Harley-Davidson is also pushing into the e-bike market. Learn more here.
Never before has Harley leveraged the storied icons from its past to hawk new motorcycles: at least that’s what you’re almost led to believe in the company’s latest marketing push. Of course, that isn’t even close to the truth. the brand has produced some great nostalgia-infused models like the Cross Bones back in 2009. However, the new Harley-Davidson Icons Collection is different from what we’ve seen from the brand in the past, but of course it’s not the nostalgia factor which sets this apart from other efforts.
With a slimmer, trimmer lineup for 2021, Harley-Davidson has freed up resources to put out a fair number of special edition motorcycles. That’s what the Icons Collection is all about. Before you knock it, there’s a possibility this could really help transform the brand into what I’ve argued it should really be all about: prestige.
Last fall, the news dropped that Harley-Davidson was pulling out of India, the largest motorcycle market in the world. Immediately, a number of publications declared loudly it was the beginning of the end for the American motorcycle manufacturer. After all, if you don’t sell motorcycles in the biggest market, are you even selling motorcycles?
The logic was infallible, of course, because “everyone knows” Harley-Davidson is doomed to fail no matter what at this point. However, I thought it could signal that management was finally understanding the brand’s true power: it can command high prices by producing premium products.
If you look at the automotive market, just about every premium brand has learned Ferrari’s trick of building prestige and excitement by releasing a few limited-run, special edition models every year. Many of these cars lean heavily on nostalgic design, names, and so on. That’s precisely what it looks like Harley is doing now.
In the official company press release, the Harley-Davidson Icons Collection motorcycles are described as “very limited edition.” Just how limited? Well, the first model announced is the Electra Glide Revival, which draws off the 1969 Electra Glide for much of its aesthetics. Harley will only make 1,500 of these, so not everyone and their grandma’s dog is going to be cruising around on one.
Each Icons Collection motorcycle is supposed to be a love letter to some of the most iconic production bikes Harley-Davidson has made. For the Electra Glide Revival, a two-tone look with Hi-Fi Blue and Black Denim on the fuel tank with a Birch White stripe separating them, plus Hi-Fi Blue fenders combined with Birch White saddlebags act as a blast from the past.

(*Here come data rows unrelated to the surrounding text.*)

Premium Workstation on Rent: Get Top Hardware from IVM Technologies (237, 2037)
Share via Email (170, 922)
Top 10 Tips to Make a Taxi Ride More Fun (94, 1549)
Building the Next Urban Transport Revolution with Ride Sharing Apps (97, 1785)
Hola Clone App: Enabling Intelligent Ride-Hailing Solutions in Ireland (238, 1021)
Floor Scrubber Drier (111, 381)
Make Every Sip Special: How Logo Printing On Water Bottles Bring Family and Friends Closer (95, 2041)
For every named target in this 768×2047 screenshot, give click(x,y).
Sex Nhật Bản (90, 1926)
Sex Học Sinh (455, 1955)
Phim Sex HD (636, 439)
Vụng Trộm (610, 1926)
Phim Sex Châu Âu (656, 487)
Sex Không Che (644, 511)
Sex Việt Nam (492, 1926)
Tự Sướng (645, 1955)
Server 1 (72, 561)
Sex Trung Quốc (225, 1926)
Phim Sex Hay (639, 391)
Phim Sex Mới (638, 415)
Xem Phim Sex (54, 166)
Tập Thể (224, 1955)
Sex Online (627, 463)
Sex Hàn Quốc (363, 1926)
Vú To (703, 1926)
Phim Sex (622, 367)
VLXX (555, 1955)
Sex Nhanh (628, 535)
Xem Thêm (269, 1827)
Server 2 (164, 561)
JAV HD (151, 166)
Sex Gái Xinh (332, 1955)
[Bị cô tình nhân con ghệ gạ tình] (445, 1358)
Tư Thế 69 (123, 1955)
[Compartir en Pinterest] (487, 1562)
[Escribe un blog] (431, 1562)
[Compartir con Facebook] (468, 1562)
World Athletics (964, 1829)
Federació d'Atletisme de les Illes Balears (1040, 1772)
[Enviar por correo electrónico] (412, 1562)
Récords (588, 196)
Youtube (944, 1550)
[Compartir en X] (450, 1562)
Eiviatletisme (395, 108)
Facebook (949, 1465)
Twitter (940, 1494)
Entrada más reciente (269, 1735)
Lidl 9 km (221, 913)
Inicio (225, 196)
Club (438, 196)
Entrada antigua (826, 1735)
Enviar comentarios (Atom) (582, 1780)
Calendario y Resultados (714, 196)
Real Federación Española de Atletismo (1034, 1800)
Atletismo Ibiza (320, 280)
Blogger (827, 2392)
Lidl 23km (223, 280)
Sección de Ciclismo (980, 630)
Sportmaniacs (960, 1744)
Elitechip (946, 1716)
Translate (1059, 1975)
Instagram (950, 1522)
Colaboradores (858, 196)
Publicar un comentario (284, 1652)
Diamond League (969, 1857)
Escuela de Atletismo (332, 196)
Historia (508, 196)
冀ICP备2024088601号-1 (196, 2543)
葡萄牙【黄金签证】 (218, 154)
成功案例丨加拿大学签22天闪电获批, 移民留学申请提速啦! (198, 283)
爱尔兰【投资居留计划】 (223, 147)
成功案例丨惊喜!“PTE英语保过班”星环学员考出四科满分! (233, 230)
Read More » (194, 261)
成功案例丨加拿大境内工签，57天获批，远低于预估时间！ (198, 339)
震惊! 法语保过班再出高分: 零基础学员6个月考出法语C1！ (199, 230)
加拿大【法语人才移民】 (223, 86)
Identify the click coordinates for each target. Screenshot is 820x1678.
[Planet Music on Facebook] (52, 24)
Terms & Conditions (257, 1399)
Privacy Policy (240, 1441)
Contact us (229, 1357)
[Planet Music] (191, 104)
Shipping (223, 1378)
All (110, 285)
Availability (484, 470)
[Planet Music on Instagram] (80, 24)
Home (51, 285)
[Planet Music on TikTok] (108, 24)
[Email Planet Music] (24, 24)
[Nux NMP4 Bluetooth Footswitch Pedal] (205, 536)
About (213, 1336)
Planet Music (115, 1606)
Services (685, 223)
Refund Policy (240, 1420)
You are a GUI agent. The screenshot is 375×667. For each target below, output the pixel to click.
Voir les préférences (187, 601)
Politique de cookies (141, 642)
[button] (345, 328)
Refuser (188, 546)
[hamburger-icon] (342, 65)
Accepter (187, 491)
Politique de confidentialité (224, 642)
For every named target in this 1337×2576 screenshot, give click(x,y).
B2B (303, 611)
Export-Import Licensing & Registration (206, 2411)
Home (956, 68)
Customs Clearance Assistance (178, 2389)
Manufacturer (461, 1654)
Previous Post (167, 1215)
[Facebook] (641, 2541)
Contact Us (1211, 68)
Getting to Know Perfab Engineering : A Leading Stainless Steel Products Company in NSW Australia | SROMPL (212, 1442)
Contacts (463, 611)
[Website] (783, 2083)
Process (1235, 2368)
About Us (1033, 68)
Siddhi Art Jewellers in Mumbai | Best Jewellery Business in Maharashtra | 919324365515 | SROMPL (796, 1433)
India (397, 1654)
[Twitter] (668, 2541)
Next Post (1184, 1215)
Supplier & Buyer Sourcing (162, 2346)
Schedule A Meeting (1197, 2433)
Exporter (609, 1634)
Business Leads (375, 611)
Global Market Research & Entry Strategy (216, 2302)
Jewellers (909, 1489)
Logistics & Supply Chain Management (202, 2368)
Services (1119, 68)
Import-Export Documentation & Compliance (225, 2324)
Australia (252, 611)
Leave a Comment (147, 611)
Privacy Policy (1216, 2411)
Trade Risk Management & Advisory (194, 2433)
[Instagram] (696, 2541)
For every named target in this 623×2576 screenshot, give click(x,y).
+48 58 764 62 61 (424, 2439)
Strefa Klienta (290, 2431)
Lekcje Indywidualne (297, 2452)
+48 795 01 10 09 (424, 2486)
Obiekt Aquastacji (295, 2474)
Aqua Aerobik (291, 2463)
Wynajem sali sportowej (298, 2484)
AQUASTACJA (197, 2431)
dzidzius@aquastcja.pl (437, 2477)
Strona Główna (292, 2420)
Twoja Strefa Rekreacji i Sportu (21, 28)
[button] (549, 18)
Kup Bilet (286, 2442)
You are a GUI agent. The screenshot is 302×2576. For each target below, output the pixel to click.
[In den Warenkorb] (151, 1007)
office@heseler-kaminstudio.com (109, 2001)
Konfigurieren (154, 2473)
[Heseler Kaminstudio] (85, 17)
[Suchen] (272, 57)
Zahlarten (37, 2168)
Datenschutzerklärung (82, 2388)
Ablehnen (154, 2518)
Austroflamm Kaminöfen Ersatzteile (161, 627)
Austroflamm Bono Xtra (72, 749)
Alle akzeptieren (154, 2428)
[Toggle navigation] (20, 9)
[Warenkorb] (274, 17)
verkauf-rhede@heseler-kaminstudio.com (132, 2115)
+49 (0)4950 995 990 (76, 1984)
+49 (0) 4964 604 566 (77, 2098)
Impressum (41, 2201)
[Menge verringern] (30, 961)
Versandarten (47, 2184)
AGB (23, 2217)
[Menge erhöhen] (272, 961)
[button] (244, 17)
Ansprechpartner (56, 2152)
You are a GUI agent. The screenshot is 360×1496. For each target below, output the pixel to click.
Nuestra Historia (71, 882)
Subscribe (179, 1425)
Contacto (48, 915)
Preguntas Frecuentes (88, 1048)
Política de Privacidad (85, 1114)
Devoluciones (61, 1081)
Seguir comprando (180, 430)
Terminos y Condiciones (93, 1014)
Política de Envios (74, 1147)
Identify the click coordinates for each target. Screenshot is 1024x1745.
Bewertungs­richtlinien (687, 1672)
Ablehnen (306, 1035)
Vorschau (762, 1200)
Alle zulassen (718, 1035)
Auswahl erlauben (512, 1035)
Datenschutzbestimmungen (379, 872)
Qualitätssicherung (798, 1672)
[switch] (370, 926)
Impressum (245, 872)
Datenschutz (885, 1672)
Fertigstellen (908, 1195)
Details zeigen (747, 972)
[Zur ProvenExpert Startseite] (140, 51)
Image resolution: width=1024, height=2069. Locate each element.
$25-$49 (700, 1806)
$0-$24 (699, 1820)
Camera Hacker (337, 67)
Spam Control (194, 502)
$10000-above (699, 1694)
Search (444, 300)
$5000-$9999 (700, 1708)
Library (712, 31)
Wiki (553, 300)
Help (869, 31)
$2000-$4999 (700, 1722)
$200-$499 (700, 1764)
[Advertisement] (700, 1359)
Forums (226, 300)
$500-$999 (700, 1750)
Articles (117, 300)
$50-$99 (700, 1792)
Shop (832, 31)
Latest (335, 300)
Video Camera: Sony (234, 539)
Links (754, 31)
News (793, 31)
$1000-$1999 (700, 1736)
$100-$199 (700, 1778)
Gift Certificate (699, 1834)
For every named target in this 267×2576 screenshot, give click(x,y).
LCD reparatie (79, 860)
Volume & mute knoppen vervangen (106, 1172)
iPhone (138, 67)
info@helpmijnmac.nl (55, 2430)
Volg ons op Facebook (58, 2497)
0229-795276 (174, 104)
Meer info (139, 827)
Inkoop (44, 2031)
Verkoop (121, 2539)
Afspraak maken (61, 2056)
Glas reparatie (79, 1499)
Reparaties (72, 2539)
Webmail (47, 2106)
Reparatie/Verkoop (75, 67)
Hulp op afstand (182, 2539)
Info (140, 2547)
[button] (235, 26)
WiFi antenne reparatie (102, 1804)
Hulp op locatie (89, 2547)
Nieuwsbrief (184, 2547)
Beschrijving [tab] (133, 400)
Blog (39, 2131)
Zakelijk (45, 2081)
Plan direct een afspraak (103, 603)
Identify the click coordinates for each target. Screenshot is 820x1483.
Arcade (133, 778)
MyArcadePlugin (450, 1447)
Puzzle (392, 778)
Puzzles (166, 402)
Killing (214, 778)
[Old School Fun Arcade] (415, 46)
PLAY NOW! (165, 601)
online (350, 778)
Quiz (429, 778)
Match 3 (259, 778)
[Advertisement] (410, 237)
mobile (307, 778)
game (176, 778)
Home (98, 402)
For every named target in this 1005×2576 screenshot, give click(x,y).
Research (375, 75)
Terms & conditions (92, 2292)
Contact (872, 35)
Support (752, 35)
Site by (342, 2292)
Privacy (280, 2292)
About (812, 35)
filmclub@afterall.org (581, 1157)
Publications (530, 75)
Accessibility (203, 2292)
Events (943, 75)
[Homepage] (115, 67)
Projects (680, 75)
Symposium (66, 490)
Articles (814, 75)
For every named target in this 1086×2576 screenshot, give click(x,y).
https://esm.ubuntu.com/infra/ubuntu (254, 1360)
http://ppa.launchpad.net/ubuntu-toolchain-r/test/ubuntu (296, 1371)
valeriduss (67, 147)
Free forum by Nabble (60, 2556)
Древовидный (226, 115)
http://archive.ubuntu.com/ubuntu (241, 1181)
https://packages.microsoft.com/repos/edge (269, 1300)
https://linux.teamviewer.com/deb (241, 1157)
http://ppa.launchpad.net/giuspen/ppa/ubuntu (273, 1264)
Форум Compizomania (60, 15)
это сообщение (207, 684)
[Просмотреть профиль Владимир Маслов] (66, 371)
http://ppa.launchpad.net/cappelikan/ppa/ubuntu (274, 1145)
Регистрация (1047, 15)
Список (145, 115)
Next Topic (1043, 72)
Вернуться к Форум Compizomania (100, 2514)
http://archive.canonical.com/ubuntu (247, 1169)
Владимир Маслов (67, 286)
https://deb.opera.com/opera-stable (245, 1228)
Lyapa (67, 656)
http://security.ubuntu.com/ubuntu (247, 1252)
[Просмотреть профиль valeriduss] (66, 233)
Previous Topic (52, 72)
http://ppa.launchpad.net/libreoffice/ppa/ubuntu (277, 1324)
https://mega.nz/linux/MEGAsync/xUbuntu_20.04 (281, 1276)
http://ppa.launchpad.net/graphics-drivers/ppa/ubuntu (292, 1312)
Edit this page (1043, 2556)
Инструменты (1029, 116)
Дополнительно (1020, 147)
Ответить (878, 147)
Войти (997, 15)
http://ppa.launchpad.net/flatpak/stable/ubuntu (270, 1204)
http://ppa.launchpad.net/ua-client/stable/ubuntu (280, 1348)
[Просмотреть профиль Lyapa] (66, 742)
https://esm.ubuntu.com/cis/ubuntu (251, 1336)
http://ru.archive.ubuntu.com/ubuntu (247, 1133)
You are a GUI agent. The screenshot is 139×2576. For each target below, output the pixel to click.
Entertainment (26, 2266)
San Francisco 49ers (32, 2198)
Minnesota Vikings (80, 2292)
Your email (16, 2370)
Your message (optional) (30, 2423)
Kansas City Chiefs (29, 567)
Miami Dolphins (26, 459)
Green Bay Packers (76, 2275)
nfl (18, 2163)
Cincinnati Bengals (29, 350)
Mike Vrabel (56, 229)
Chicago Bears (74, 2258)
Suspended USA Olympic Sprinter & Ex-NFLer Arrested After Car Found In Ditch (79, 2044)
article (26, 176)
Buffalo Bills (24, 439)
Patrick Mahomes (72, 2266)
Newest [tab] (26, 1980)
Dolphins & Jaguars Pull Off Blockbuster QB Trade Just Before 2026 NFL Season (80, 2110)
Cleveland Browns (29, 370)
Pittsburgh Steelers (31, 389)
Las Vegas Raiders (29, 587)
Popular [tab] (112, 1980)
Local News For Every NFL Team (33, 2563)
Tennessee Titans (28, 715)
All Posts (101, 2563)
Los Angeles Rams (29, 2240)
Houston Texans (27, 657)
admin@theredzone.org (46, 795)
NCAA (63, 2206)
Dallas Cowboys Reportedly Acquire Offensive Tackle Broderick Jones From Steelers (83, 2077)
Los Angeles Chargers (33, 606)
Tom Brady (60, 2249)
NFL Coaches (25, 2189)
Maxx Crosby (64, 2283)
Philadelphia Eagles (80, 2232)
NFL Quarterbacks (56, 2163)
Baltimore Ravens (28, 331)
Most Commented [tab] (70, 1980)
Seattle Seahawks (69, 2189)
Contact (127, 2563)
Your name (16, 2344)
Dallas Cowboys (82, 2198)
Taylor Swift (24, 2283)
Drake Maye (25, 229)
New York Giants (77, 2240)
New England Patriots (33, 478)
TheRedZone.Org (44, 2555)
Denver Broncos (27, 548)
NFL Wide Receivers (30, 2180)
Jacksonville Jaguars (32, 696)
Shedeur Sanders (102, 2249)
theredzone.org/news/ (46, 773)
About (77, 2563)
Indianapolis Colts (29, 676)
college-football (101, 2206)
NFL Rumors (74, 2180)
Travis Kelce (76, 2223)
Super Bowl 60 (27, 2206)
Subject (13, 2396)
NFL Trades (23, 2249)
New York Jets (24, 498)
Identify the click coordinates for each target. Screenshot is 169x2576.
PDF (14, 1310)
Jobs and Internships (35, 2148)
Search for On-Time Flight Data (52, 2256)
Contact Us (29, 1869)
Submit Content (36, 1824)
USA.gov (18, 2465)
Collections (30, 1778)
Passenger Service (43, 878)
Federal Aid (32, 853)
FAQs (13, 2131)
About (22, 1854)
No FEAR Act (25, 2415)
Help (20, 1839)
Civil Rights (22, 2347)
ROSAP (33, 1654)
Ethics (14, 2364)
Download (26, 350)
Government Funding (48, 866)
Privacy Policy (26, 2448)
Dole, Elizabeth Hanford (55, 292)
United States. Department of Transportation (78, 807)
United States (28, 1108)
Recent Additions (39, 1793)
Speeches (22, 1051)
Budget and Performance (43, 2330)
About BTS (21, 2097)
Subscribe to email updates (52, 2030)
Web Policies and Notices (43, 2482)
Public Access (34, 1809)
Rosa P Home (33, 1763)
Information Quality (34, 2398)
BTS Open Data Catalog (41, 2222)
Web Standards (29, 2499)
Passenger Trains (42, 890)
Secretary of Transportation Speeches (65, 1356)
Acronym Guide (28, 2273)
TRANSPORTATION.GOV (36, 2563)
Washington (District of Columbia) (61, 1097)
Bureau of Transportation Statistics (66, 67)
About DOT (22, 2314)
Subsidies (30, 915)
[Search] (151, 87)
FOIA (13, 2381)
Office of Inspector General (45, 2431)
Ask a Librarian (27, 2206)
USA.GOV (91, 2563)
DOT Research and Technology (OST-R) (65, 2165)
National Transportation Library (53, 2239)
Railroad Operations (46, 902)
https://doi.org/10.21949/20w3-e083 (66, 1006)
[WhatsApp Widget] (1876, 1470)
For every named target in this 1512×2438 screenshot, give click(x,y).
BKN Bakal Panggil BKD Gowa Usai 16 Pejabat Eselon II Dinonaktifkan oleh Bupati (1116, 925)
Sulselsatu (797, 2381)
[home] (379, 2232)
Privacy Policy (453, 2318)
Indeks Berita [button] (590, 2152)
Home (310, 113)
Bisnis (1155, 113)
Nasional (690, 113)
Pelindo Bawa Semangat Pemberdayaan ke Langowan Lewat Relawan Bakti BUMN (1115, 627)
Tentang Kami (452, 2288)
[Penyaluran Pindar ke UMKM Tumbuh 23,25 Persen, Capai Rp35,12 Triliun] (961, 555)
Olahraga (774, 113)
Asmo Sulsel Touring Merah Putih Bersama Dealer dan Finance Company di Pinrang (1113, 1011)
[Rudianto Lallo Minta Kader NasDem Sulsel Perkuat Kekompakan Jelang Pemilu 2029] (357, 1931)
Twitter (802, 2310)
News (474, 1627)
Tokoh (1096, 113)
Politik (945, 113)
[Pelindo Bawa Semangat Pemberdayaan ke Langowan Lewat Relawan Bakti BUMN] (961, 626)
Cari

Perhaps the most distinct feature is the Birch White Bat Wing fairing, something which helped put the 1969 Electra Glide on the map and led to competitor’s imitations. The Electra Glide script on the front fender and throwback tank medallion, plus other details like an adjustable coil spring and shock absorber for the solo saddle also set this special edition apart from other Electra Glides sold today.
Of course, the Icons Collection models still come with all the modern bells and whistles like the suite of Harley-Davidson RDRS Safety Enhancements, voice commands for the infotainment system, Apple CarPlay, Android Auto, etc.
Even more interesting, Harley says for now it will only release one or two Icons Collection models a year. Each one will be serialized and a certificate of authenticity will be included. The company no doubt testing the market to see what kind of appetite everyone has for these limited-edition bikes. I expect they’ll sell quite well and could easily be good investments, especially in the long run.
While it’s too early to tell, this could be where Harley-Davidson turns things around. I hope subsequent Icons Collections models get a little more daring, but this isn’t too bad for a first try. And sure, there are still plenty of pitfalls the company could fall into, but it might prove all the critics wrong while dancing around them or climbing its way out of one or two. Hopefully this new plan does work, if not simply for the fact life is more interesting having at least one independent, major American motorcycle manufacturer still in the game.